Murdoch targets unions & BBC


News Corporation boss Rupert Murdoch yesterday made it clear that he had taken a decision to smash the print unions when he provoked the 1986/87 strike.

He also made clear his antagonism to the BBC and in particular its website.

Giving evidence for a second day at the Leveson inquiry, Murdoch was asked questions about the internet.

He said: ‘The internet has cost newspapers a lot of sales.’

He added: ‘Newspapers are a huge benefit to society.

‘Industry was on its knees because of the craft unions keeping it behind for twenty years, and so I took a painful decision.’

He predicted: ‘In twenty years we’ll (newspapers) have only small circulations, we’ll be purely electronic.’

He later said: ‘In this country, you have the BBC.

‘It has gone online with a news service. Twelve million watch it every day and feel they’ve got enough news.

‘That must be affecting newspaper circulation.’

However, he added: ‘New technology advertising opportunities are increasing.

‘We put The Times on iPad and charge for it, maybe there’s another opportunity there.’

Counsel for the NUJ, Hendy, put it to him that a ‘culture of bullying’ had existed which led to unethical practices at the News of the World, and quoted a complaint made by a journalist.

Murdoch denied this, saying ‘she could have resigned’.

He also denied he influenced former Labour premier Blair to get a clause inserted in the Industrial Relations Act so a non-union association can prevent a trade union being recognised by an employer.

Earlier he had denied he was behind any cover-up over phone hacking at the News of the World.

Murdoch said senior executives were ‘misinformed’ about phone hacking, and had been ‘shielded’ from what was going on at the paper.

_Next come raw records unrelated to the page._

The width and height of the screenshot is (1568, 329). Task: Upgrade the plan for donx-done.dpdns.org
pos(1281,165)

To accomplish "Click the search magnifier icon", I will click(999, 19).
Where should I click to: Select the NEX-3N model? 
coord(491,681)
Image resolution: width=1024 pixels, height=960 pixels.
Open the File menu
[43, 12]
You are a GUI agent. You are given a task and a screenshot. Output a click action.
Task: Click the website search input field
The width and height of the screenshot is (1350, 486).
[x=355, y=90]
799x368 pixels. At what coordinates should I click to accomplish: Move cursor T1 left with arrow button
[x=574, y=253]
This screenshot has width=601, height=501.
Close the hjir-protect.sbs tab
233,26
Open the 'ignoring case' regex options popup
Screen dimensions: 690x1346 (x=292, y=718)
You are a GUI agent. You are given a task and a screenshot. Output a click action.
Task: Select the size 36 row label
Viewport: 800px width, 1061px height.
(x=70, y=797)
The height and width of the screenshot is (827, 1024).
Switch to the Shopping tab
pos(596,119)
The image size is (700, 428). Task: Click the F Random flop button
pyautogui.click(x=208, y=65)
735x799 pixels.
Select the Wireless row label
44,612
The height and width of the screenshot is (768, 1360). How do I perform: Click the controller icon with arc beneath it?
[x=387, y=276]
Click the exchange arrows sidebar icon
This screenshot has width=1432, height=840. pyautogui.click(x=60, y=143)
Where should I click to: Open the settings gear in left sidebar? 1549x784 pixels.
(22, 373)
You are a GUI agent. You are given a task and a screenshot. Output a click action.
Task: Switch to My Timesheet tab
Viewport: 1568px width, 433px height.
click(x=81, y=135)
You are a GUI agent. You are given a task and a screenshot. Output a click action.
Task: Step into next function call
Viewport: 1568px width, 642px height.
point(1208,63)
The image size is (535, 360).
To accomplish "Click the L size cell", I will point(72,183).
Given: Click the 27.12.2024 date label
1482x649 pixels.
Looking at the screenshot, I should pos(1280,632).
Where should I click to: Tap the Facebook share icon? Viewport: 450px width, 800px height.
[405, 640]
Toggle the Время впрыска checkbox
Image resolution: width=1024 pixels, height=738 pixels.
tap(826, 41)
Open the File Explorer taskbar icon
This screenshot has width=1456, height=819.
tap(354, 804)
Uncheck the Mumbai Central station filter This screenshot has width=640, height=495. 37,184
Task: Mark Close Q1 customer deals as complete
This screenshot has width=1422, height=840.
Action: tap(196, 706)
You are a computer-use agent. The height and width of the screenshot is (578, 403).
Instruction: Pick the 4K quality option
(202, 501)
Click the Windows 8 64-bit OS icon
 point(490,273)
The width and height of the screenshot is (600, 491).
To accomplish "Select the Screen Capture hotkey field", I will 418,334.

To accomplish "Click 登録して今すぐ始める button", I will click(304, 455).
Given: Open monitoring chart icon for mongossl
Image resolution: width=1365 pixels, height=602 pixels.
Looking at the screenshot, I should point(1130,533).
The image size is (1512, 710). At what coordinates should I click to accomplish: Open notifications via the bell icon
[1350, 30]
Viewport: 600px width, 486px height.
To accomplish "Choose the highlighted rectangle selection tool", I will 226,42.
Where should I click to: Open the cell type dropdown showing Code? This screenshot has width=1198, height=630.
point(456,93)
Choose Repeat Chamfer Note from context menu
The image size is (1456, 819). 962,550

He said: ‘I do blame one or two people for that, who perhaps I shouldn’t name because, for all I know, they may be arrested yet.

‘There is no question in my mind that, maybe even the editor, but certainly beyond that, someone took charge of a cover-up which we were victim to, and I regret.’

Asked by inquiry counsel Robert Jay QC what he thought was the source of the ‘cover-up’, Murdoch replied: ‘I think from within the News of the World.

‘There were one or two very strong characters there who I think had been there many, many years and were friends of the journalists.

‘The person I am thinking of was a friend of the journalists, drinking pal, and was a clever lawyer and forbade them. . . or there have been statements reporting that this person forbade people to go and report to Mrs (Rebekah) Brooks or James (Murdoch).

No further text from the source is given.